While the awarding of Gao Xingjian was largely met with silence in China, it was widely reported in Taiwan. Writing for Taiwan Panorama, Chang Chiung-fan said "Some have commented that for the prize to go to French-resident Gao, whose works are not widely read in either mainland China or Taiwan, while other authors whose works are highly influential on both sides of the Taiwan Strait have not been so recognized, inevitably gives the impression that the Nobel judges approach Chinese culture through their own cultural traditions, and can more easily accept a writer like Gao whose style is close to Western modernism." Columbia University professor and literary critic Wang Dewei was cited saying that "Gao Xingjian is a highly innovative writer with original ideas", whose "literary status, his creative style and his accessibility surely make him a fitting choice to receive the prize, whether on behalf of Chinese authors or of writers in exile." Lee Chiao, president of local authors' association Taiwan Pen, was also reported being positive to the choice of Gao Xingjian. "It proves one thing: even though Asia is beset by all kinds of worries, literature has not ground to a halt."

In Britain, the choice of Gao Xingjian provoked mixed reactions. Michael Hockx, lecturer in modern Chinese literature at the London School of Oriental and African Studies said that Gao was a worthy recipient of the award: "He is extremely influential as an experimental theatre writer. He caused something of a revolution in Chinese drama - mixing the western influences of Brecht and the theatre of the absurd with conventional Chinese practices [...] He is writing in rich directions". But Bill Jenner, head of Chinese studies at Leeds University disagreed, saying: "He made a bit of a name about 15 years ago for very sub-Beckett kind of stuff. He was a leading name of a short-lived literary flowering, copying western experimental theatre. I wouldn't have thought anyone would have thought him a runner for the Nobel prize. He's a perfectly good writer - but, if you're looking for someone special, half a dozen British dramatists spring to mind as having a stronger claim."

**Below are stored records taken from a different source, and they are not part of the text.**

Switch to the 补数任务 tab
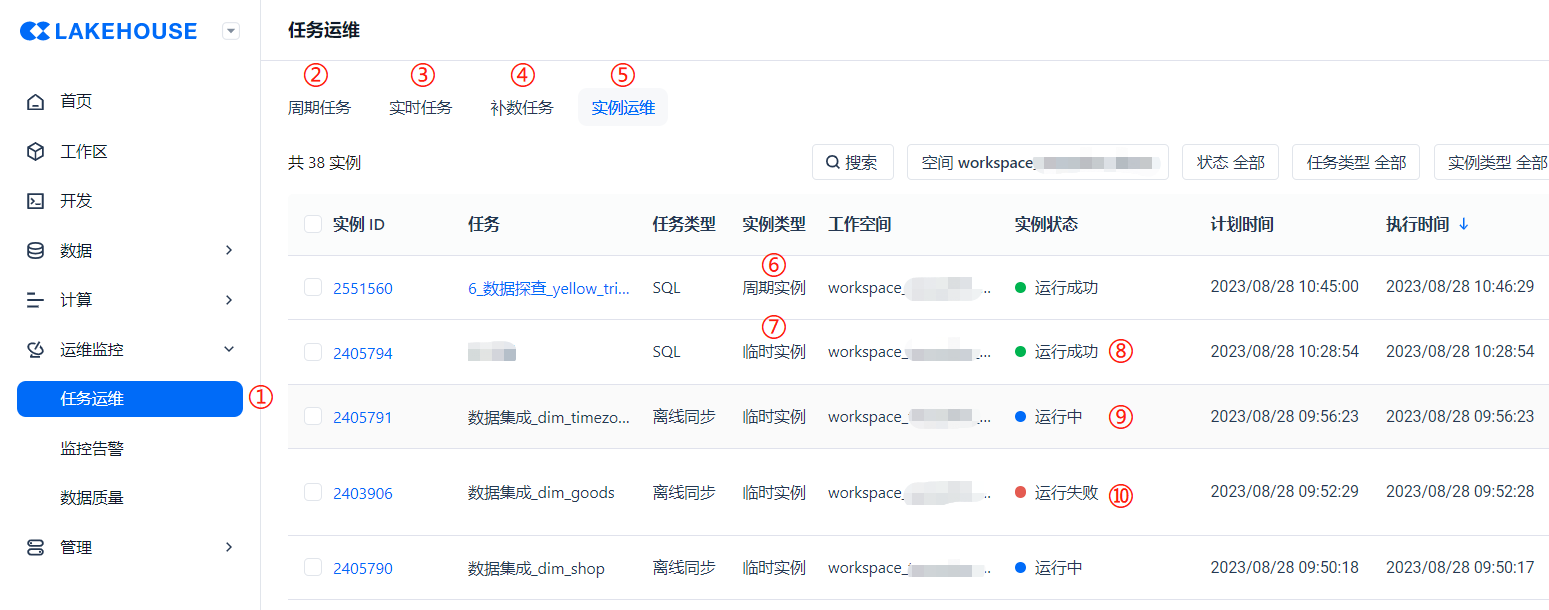This screenshot has height=610, width=1549. [x=521, y=108]
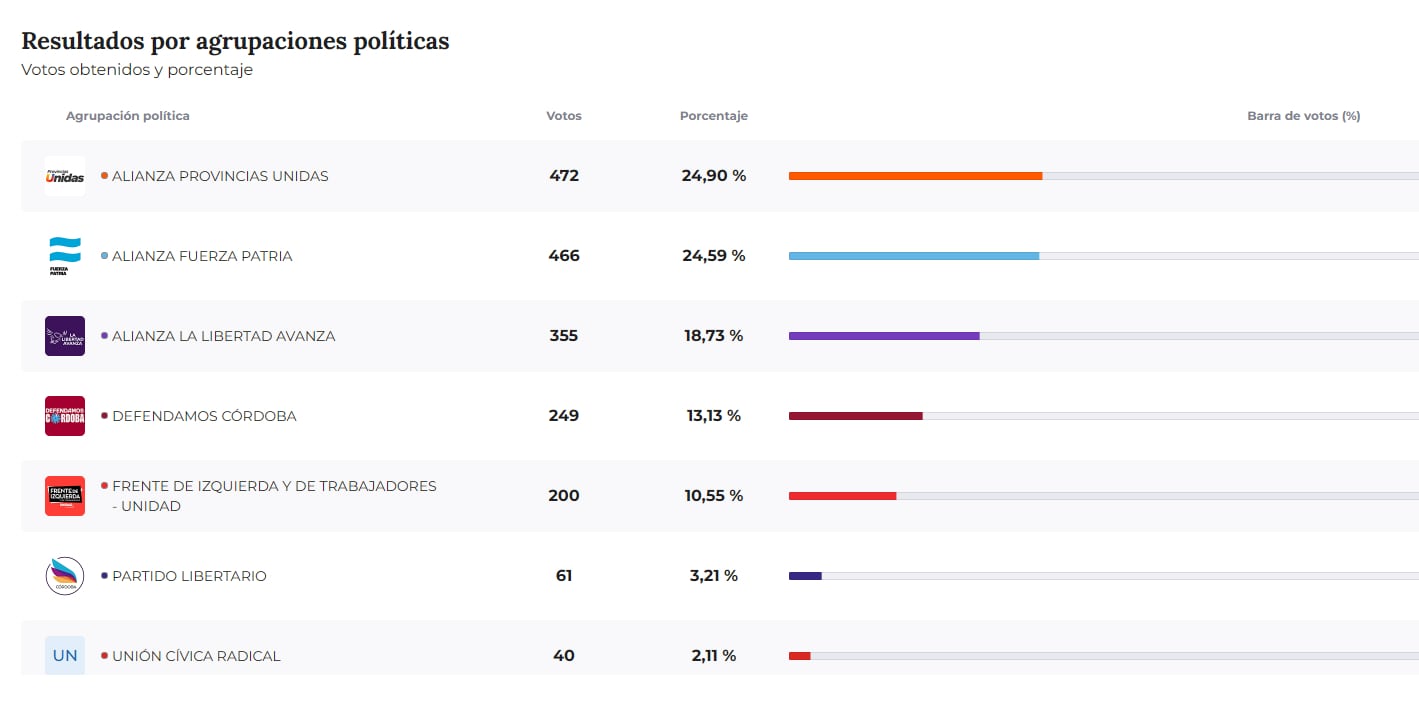This screenshot has height=702, width=1419.
Task: Click the Votos column header
Action: click(x=564, y=116)
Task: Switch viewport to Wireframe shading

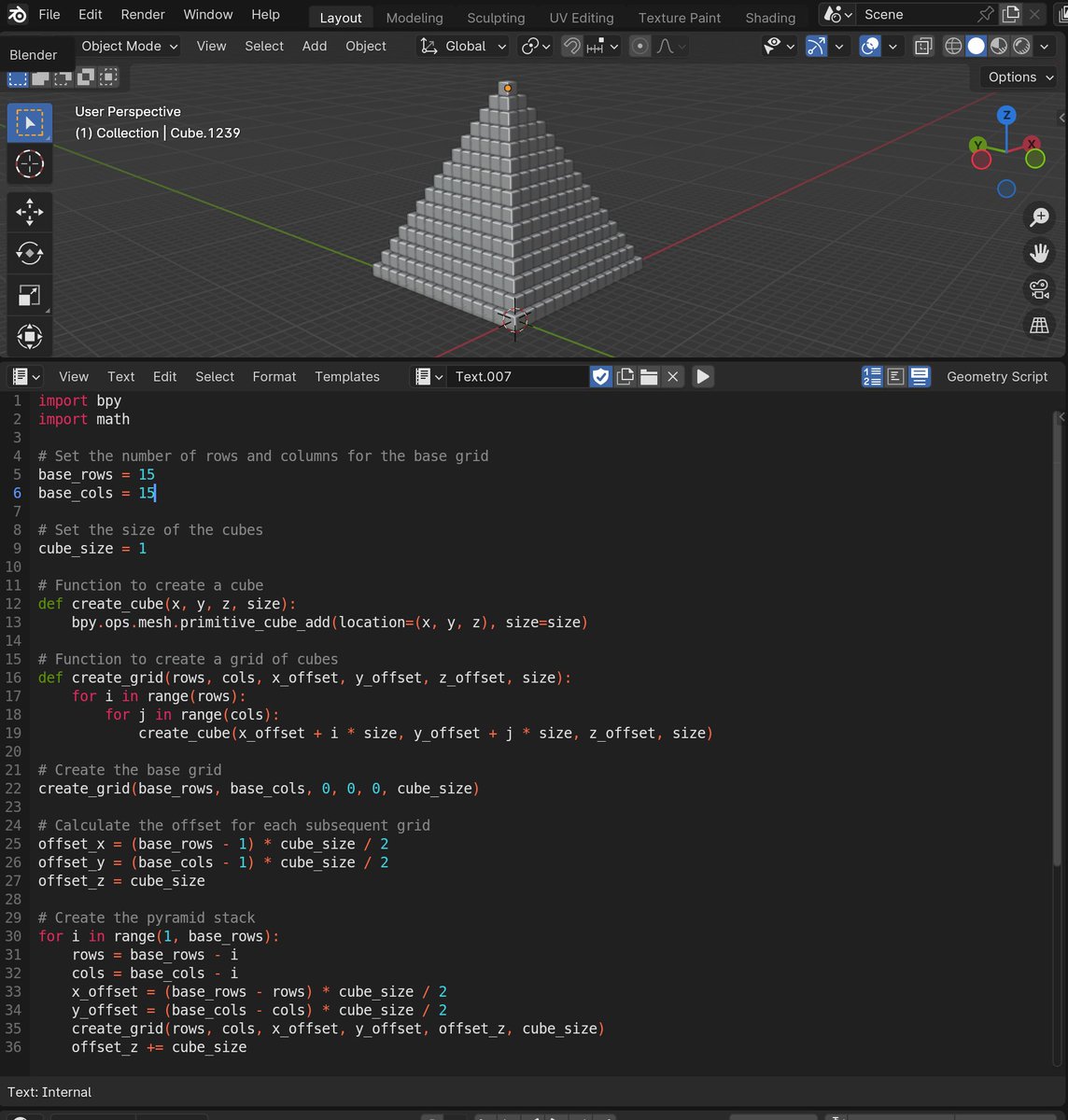Action: pyautogui.click(x=951, y=45)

In France, Les Echos writer Annie Coppermann said that Gao Xingjian was awarded "To everyone's surprise. his own, and that of the observers, for whom the favorites seemed to be, this year, the Trinidadian of Indian origin VS Naipaul or the American writer Philip Roth", and stated that Gao Xiangjian is an author "who can certainly be presented as the 13th French winner" of the Nobel Prize in Literature, but, "above all, the first Chinese-speaking Nobel laureate in the history of the Nobel Prize." (Naipaul subsequently won the following year.)

==Nobel lecture==
On December 7, 2000, Gao Xingjian delivered his Nobel Lecture at the Swedish Academy in the Chinese language, the second in such language after Samuel C. C. Ting. His lecture was entitled The Case for Literature.

==Award ceremony speech==
At the award ceremony on 10 December 2000, professor Göran Malmqvist of the Swedish Academy spoke about Gao Xingjian's two novels Soul Mountain and One Man's Bible, saying that the former "stands out as one of the foremost works in twentieth-century Chinese literature" and the latter companion novel a work in which the author further "give his view on the meaning of human existence, the nature of literature, the conditions of authorship and, first and foremost, on the importance of remembering and of imagination for the author’s view of reality." On Gao Xingjian's work as a dramatist, Malmqvist said: "Gao Xingjian’s plays are characterized by originality, in no way diminished by the fact that he has been influenced both by modern Western and traditional Chinese currents. His greatness as a dramatist lies in the manner in which he has succeeded in enriching these fundamentally different elements and making them coalesce to something entirely new."

==Controversy==
Gao Xingjian's Swedish translator Göran Malmqvist, was a member of the Swedish Academy and was responsible for the translation to Swedish for Nobel Prize consideration. Ten days before the award decision was made public, Gao Xingjian changed his Swedish publisher (from Forum to Atlantis), but Göran Malmqvist has denied leaking information about the award.